The Boks were on the front and back pages of South African newspapers on Monday and it was not a pretty sight after the death of a World Cup dream.
Large, sad, close-up pictures of captain John Smit and coach Peter de Villiers dominated the front of the Johannesburg Star, the same pair also took a lot of page-one space in The Times and Business Day had De Villiers alone and seemingly lost as he crossed the Wellington pitch.
As De Villiers accepted that his often controversial four-year reign was over and Smit confirmed that the sun had set on his long, mostly successful Test career, newspapers laid the blame for a 11-9 quarter-final loss to Australia Sunday on a failure to take chances and referee Bryce Lawrence.
The Star found New Zealand-born referee Lawrence “criminally negligent” for allowing Wallabies flank David Pocock “to wrestle on the ground in flagrant disregard of the law that states you must stay on your feet at ruck time”.
The writer could barely contain his anger, telling Lawrence a visit to an optician was overdue, as he tried to explain why the breakdown became “madness” with the referee failing to spot repeated infringements.
“It was the Springboks turn yesterday (Sunday) to discover that in sport fate can indeed be a fickle mistress. The Boks were all over the Aussies like a rash ... they dominated territory and had an advantage in possession.
“Victor Matfield imperiously destroyed the Aussie line-out, poaching six throws. The Wallabies had to make three times more tackles than the Boks yet somehow forced the Boks into butchering half a dozen try-scoring opportunities while making the most of rare forays.”
But the article also saw hope of the horizon in the slender shape of full-back Patrick Lambie, the youngster who looks set for a long stay in a Springbok team sure to be radically different when they next play in mid-2012 at home to fellow quarter-finals losers England.
“He was brilliant in everything he did from the back.

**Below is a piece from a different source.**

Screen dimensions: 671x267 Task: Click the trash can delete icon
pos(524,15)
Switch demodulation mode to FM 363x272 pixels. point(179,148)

He hit the line at pace, fielded the high ball with assurance and made telling tackles,” the Star said of a 20-year-old who can operate at full-back, centre or fly-half.
The Times summarised the tenure of De Villiers, the first black Springboks coach, as a “rollercoaster ride ... sometimes misunderstood, often lost in translation, all too frequently pouring metaphors into the mixer.
“When it came to coaching, the input of others usurped his own. He also tried to achieve the impossible - winning consecutive (Rugby World Cup) titles with the spine of the team that won four years ago.”
Hooker Smit, sporting battle scars on both sides of his face, only had kind words for De Villiers, the subject of much media criticism at home and abroad during a reign highlighted by a Test series success over the British and Irish Lions and a Tri-Nations title two seasons ago.
“He is not the usual coach that any of us were used to, but we thoroughly enjoyed him over the years. He has given us freedom and space, but he also tightened things up when we took advantage of that,” Smit admitted to Business Day.